*SOURCE RECORDS*
********

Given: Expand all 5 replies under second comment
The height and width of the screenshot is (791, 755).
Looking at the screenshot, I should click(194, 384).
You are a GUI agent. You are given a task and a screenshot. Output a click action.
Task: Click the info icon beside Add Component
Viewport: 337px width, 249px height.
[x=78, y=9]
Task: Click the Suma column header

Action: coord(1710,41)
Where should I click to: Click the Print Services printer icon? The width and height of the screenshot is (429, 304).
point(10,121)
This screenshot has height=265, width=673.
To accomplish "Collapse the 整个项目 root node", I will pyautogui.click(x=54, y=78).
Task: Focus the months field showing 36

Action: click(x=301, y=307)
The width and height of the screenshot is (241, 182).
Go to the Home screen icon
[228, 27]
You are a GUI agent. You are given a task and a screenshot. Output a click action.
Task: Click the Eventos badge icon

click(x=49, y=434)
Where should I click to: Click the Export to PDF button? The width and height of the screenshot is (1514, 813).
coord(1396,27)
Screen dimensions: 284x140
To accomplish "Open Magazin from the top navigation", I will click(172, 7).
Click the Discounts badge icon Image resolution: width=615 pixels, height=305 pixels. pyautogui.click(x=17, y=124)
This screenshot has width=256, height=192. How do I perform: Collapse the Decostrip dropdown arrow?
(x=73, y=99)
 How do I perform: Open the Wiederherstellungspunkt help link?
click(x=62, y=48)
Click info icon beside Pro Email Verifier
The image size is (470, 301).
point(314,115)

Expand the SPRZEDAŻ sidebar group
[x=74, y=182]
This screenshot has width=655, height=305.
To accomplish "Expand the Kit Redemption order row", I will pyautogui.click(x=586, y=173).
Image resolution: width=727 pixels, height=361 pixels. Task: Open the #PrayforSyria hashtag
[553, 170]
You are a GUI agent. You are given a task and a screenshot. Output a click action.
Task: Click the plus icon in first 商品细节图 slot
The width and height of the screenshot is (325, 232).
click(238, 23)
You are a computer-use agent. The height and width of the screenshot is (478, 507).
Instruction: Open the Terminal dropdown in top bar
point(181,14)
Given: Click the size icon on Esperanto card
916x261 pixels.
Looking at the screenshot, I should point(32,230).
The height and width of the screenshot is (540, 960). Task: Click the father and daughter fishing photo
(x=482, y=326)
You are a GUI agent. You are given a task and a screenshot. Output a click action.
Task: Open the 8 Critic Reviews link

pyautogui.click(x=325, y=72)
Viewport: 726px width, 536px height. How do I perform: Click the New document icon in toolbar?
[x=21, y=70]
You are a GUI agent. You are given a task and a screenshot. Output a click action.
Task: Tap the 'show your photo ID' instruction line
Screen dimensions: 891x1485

********

Your answer should be only a number: how many lines in the records hold the word "dimensions".

2